Lucas en Anna zijn op school. Ze mogen een ei van karton versieren met verf, knopen en ander knutselmateriaal. Lucas verft zijn ei blauw en plakt er stickers op. Anna maakt allemaal vakjes op haar ei en geeft elk vakje een andere kleur. Daarna plakt ze in het ene vakje knoopjes, in een ander vakje stickertjes en sommige vakjes laat ze leeg. Die hebben alleen een kleur. De juf klapt in haar handen. Dat betekent dat ze moeten luisteren naar wat je de juf te zeggen heeft. De juf zegt dat ze moeten opruimen. Lucas brengt de verfkwasten naar de wasbak en Anna zet alle knutselmaterialen terug in de knutselkast. Een ander kindje zet de verfpotten terug en zo helpt iedereen mee en is het zo klaar. Dan pakt ieder kind zijn eigen stoeltje en maken ze een kring. De schooldag is bijna afgelopen. ‘Morgen is het paasvakantie’, verteld de juf, ‘jullie hebben vijf dagen vrij en ik zie jullie dinsdag weer.’ Dan vouwt iedereen zijn handen en spreekt juf een gebed uit. Na het amen pakt iedereen zijn jas en tas en maken ze een rij. Samen met juf lopen ze naar buiten. Lucas en Anna rennen naar hun mama’s die staan te wachten. Samen lopen ze naar huis. Als ze bij Anna’s huis komen vraagt de mama van Anna of Lucas de volgende dag komt spelen. Dat wil Lucas wel. De mama’s spreken een tijd af en dan loopt Lucas met zijn moeder mee naar zijn eigen huis.

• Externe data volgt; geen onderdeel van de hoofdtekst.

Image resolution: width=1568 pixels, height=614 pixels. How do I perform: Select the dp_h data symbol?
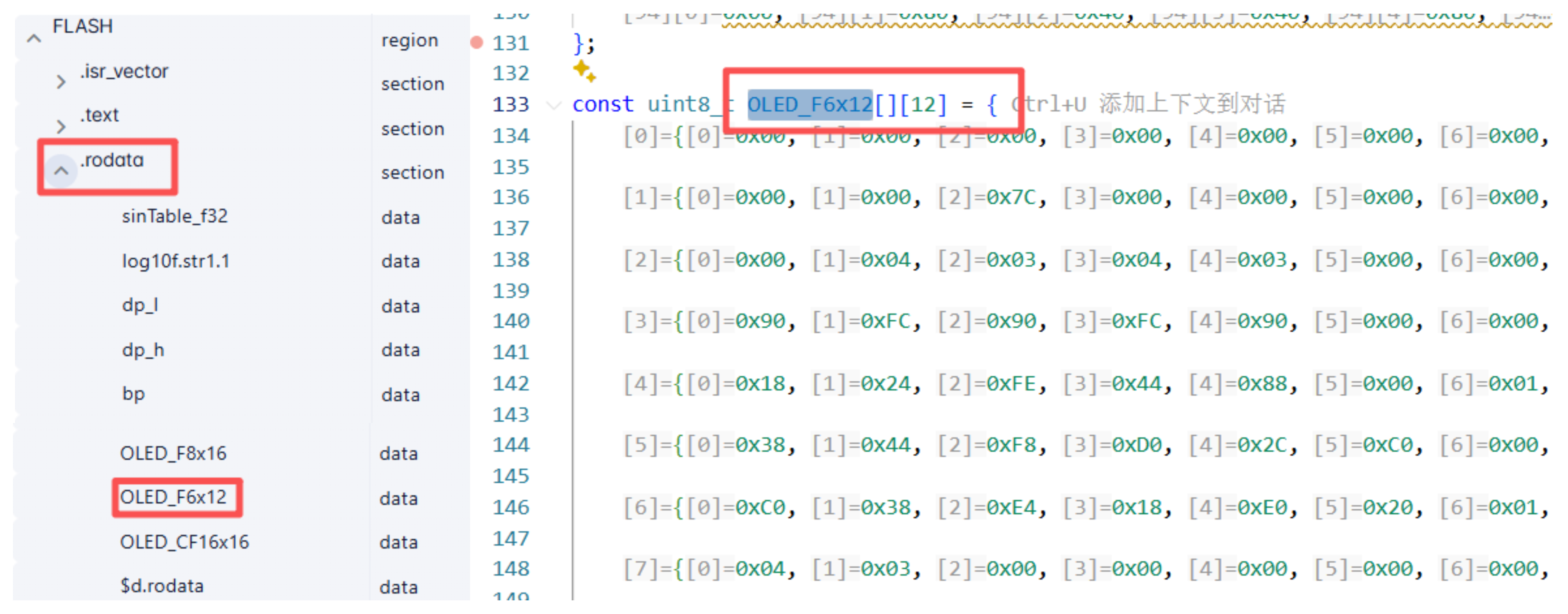click(143, 350)
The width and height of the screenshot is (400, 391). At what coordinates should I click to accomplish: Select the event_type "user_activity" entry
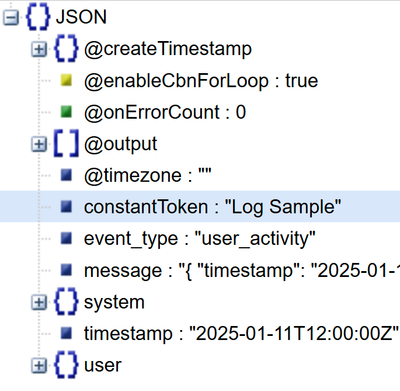click(199, 239)
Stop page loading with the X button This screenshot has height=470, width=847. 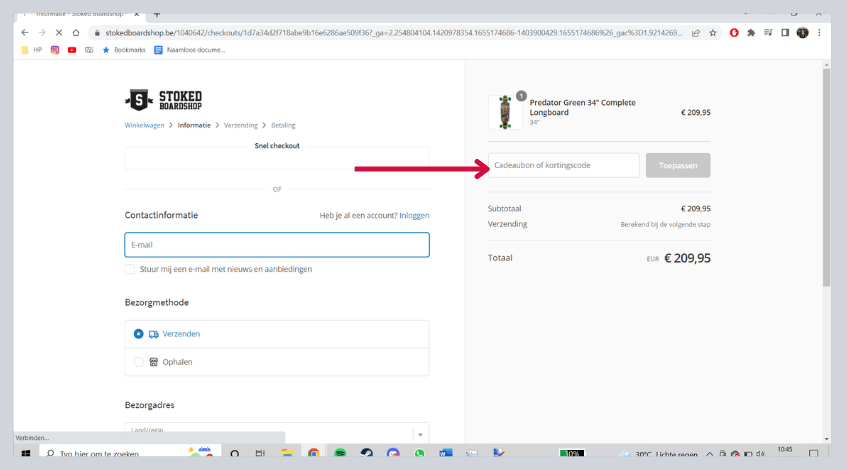58,32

De volgende dag wil Lucas op de afgesproken tijd door het poortje in de schutting naar Anna toe gaan, maar dat lukt niet. Hij krijgt het poortje niet open. Na 3x proberen rent hij het huis in. ‘Mama de poort zit dicht. Wil Anna niet spelen of hebben haar ouders weer ruzie?’ Mama gaat op haar hurken zitten en kijkt Lucas aan. ‘De poort zit dicht omdat er iets in de tuin is wat je niet mag zien. Kom dan gaan we door de voordeur.’ Samen met mama loopt Lucas naar de voordeur van Anna’s huis. Mama belt aan en even later doet de mama van Anna de deur open. ‘Ah, Lucas, kom binnen’, zegt ze vriendelijk. Lucas gaat naar de woonkamer en ziet dat de gordijnen dicht zijn. ‘Waarom zit het gordijn dicht?’, vraagt hij, ‘het is allang licht.’ Anna haalt haar schouders op. ‘Dat is een verrassing zei papa’, antwoord ze. Lucas en Anna gaan naar de keuken. ‘Wanneer krijgen we de verrassing?’, vraagt Anna aan papa. Mama komt ook net de keuken ingelopen. ‘Zometeen’, antwoord ze. Ze pakt twee mandjes uit de kast. ‘Deze mogen jullie eerst versieren’, zegt ze. Anna haalt de knutselspullen uit de kast en papa gaat naar de achtertuin.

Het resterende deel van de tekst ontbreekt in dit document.